The subject of ‘renewables’ has become a regular topic of discussion across the heating industry agenda for some years now, but today I want to focus on just one type of generation which provides two-fold savings. 

According to the Department for Business, Energy & Industrial Strategy’s Energy and Climate Change Public Attitude Tracker, solar PV is the most popular renewable energy in the UK and its deployment reached 13,123MW installed capacity at the end of January 2019, with installations continuing to date despite the closure of the feed-in tariff (FiT) to new applicants from April 2019. 

The scheme, which has encouraged more than 980,000 households to install solar PV since it was launched in 2010, has helped to establish the UK as a dynamic PV market in Europe. 

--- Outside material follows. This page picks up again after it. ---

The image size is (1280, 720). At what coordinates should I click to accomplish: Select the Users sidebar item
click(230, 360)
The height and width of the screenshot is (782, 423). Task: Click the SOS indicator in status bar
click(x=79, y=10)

Consumer awareness of the obvious benefits of installing solar PV is established and growing – capturing the sun’s energy using photovoltaic cells to generate electricity. These cells don’t need direct sunlight to work – they can still generate some electricity on a cloudy day.

But what about the less obvious benefits? For those engineers who are either involved in installation or have customers who have, or are considering solar PV installations, are you aware of the additional savings that can be made from the partnership between hot water storage cylinders and solar PV installations?

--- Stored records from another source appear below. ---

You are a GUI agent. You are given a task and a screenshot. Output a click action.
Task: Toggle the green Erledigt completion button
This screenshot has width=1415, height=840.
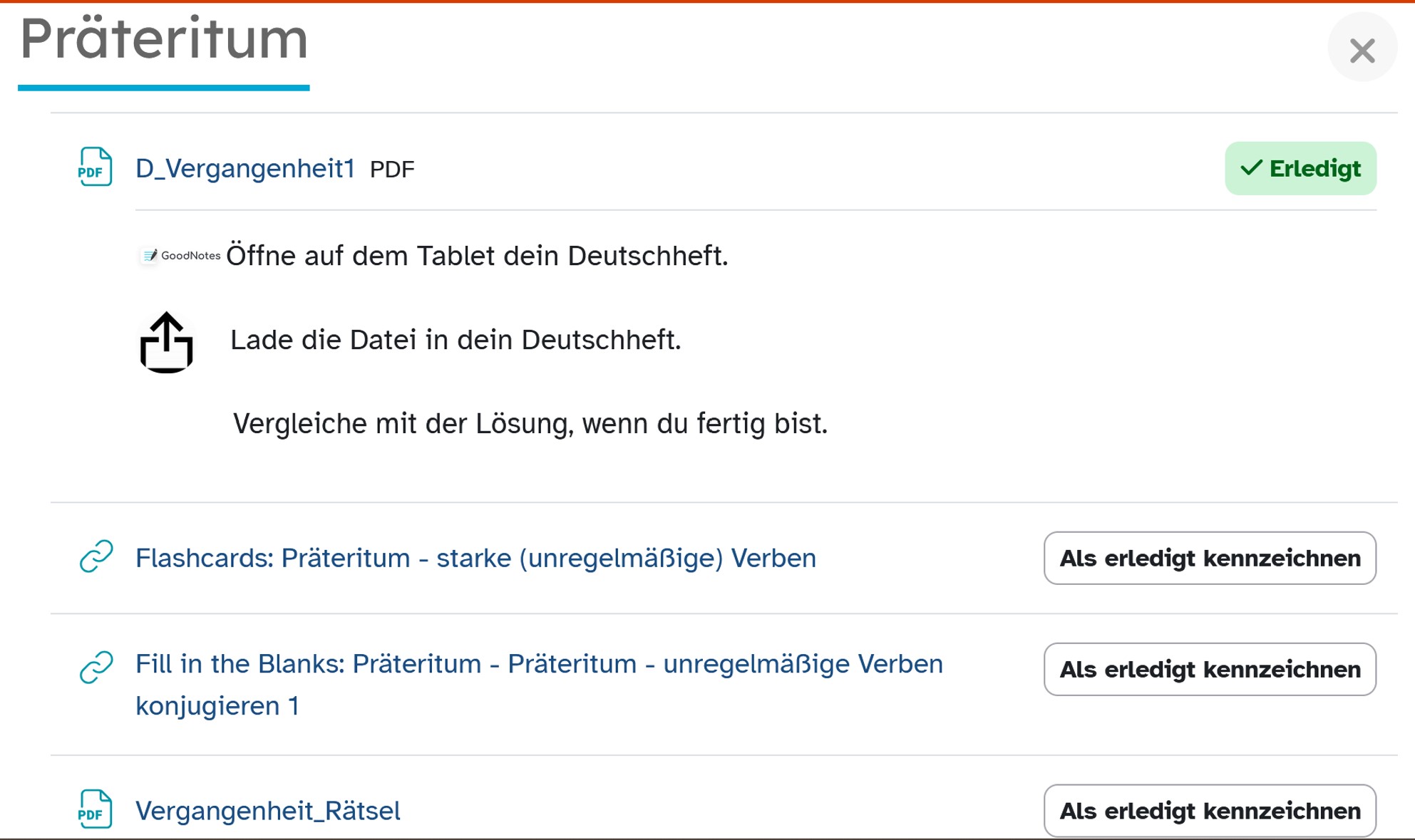click(x=1300, y=169)
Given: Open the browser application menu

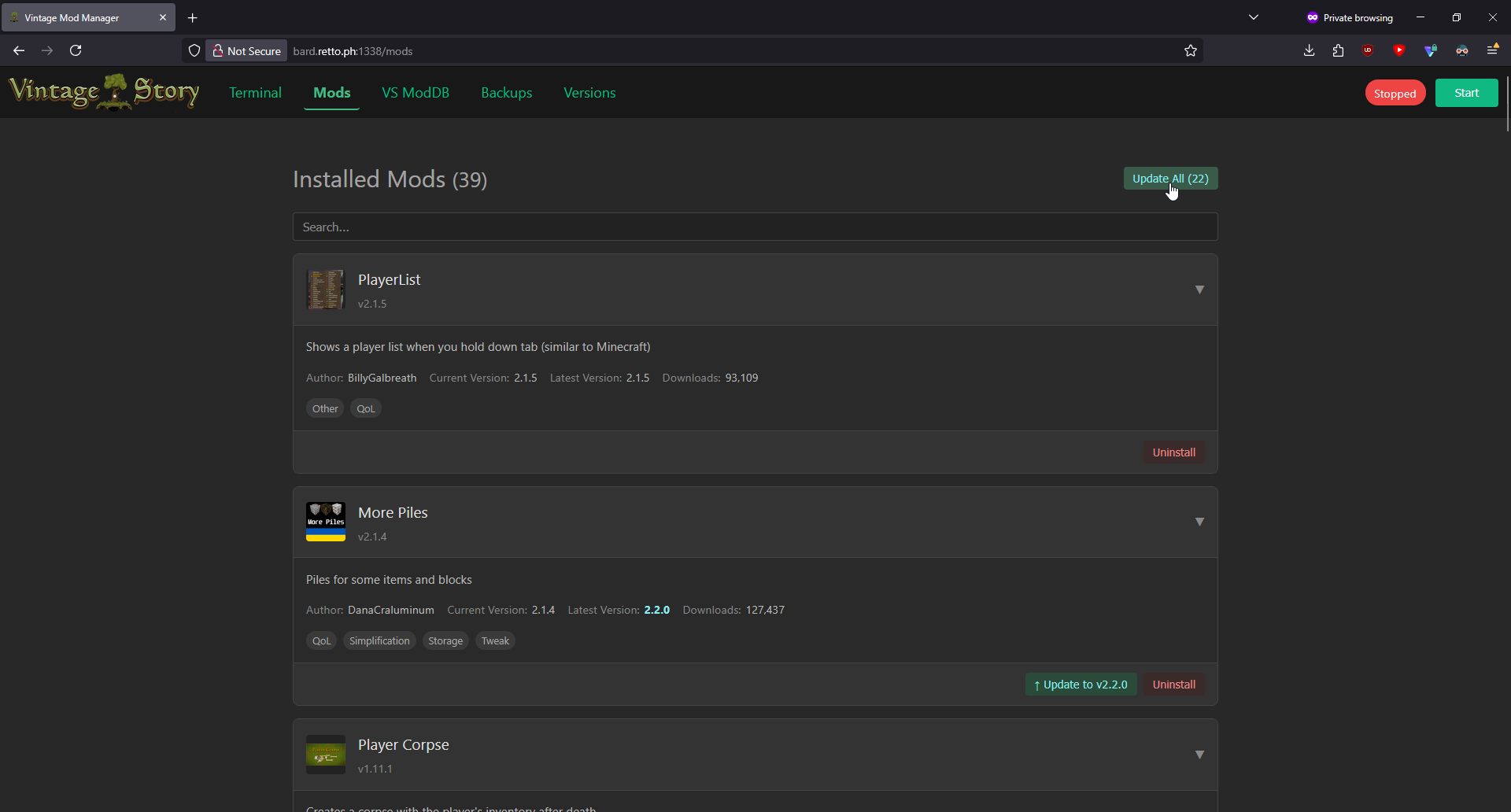Looking at the screenshot, I should point(1492,50).
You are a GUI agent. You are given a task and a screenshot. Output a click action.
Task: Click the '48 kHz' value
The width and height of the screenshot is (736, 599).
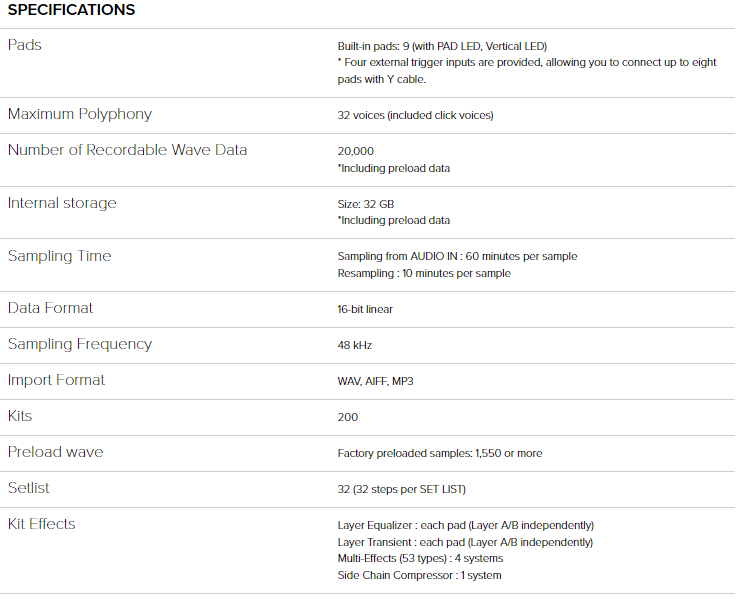coord(355,345)
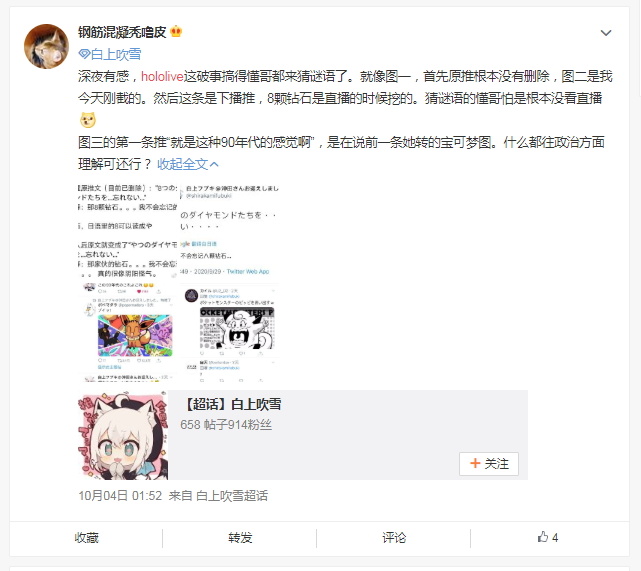
Task: Open the first attached tweet translation image
Action: pos(128,232)
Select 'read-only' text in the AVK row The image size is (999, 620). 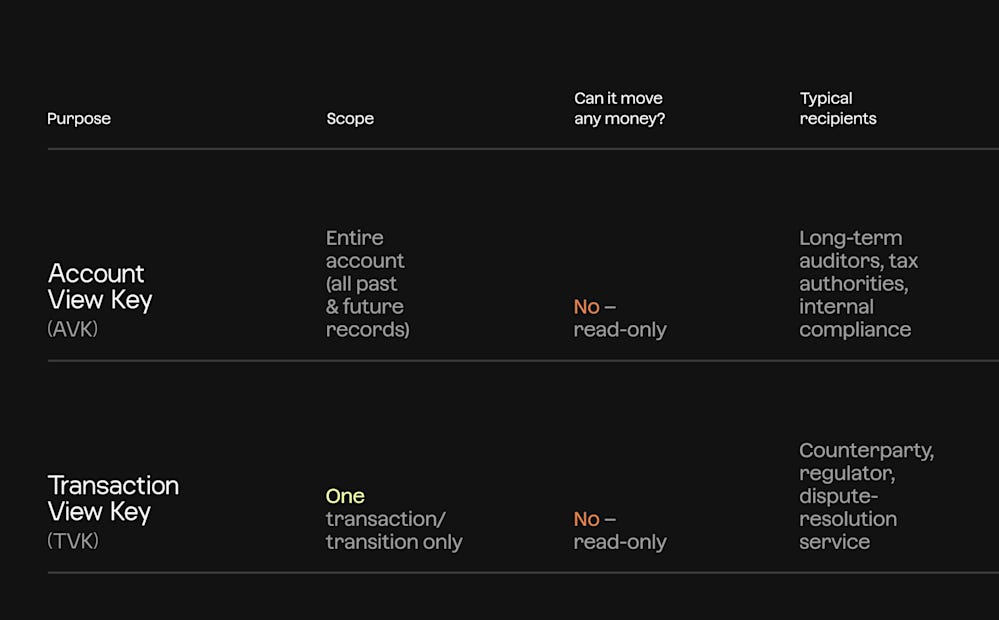620,329
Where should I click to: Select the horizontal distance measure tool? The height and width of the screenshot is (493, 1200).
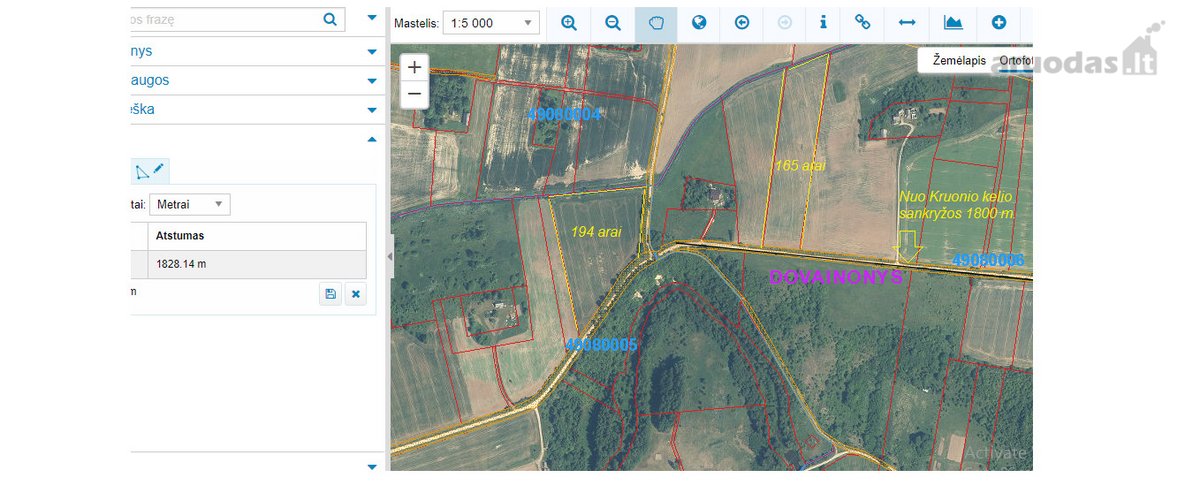click(x=907, y=23)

We know that it can be a challenge to remain competitive, so additional products and services often get dropped from quotes, but when you consider the quick payback and long term savings from a system such as solar PV energy diversion, it becomes an easier sell.

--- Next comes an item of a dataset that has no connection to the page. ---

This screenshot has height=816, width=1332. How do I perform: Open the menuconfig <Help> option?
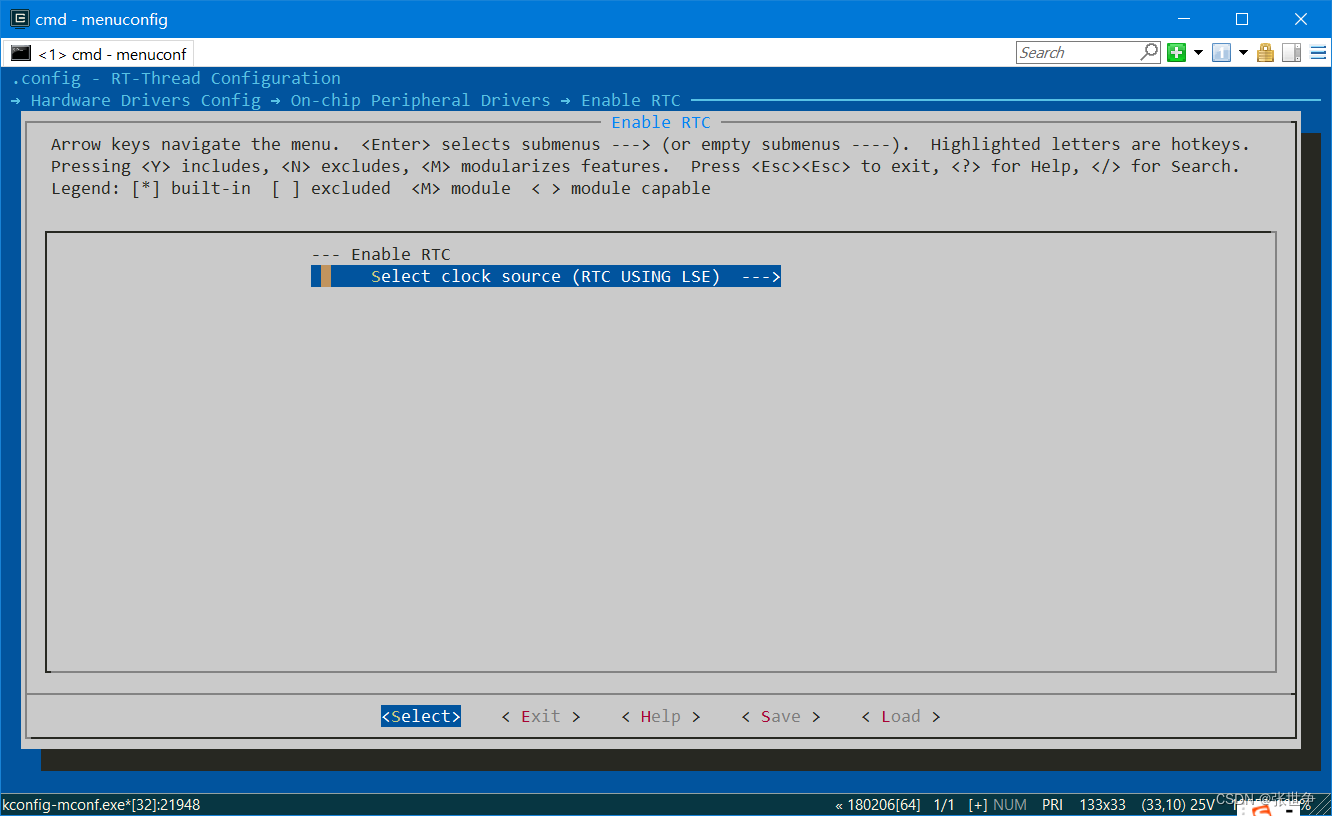[x=660, y=716]
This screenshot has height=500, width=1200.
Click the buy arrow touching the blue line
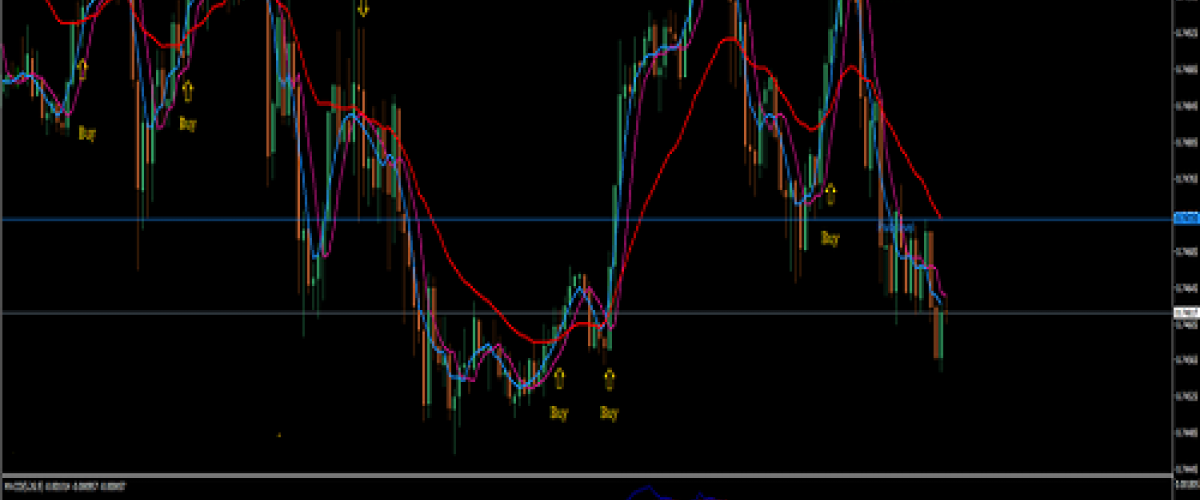click(829, 193)
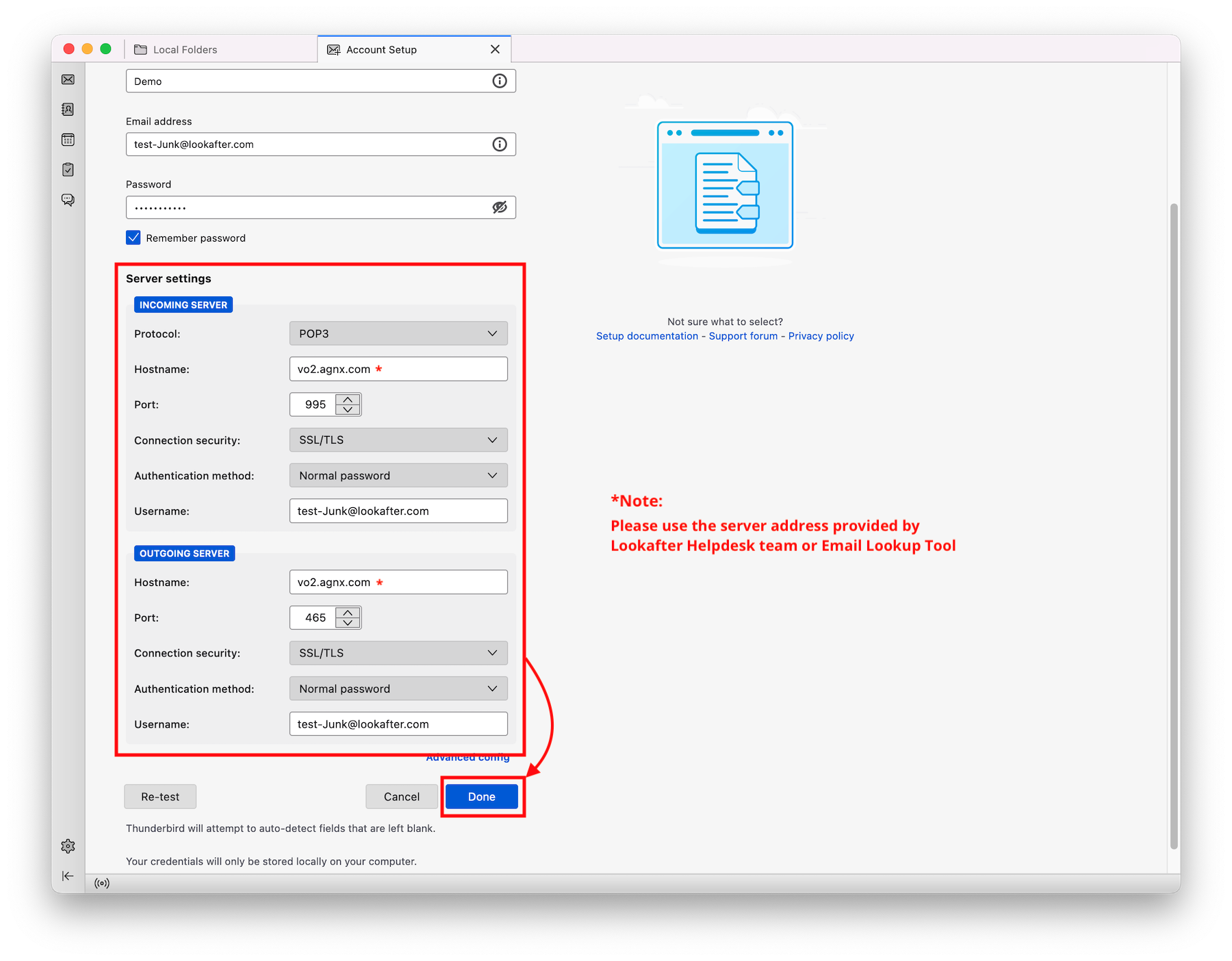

Which is why one of Hot Water Association’s (HWA) ongoing priorities is to explore and communicate the UK’s potential to store the energy generated from solar PV systems locally, using hot water storage as the mechanism. Making use of excess electricity and maximising consumer investment. After all, the energy produced by the consumer is more valuable than the payback they receive.

There are now systems on the market which homeowners can connect to their immersion heater and use to heat domestic water when there is excess solar-generated energy available. 

The stored hot water can then be used to meet the hot water demands of the household later in the day. By directing surplus energy to the immersion element, homeowners can utilise up to 100% of all self-generated green energy – even when they are not at home.

To assess the benefits of using surplus electricity from solar PV installations to heat hot water, HWA conducted a study taking the average daily hot water energy requirements for each month, and daily solar PV data estimates based on modelled daily solar generation data, to estimate the savings that could be made by using surplus electricity to meet hot water demand. 

For an average property (for the purposes of the calculation, it was assumed that the property is home to 2.4 occupants), the HWA estimates that the homeowner could save between £90 and £240 per annum and meet around 50% of their hot water energy requirements if they were to divert their excess solar energy using the products currently on the market which homeowners can connect to their immersion heater. 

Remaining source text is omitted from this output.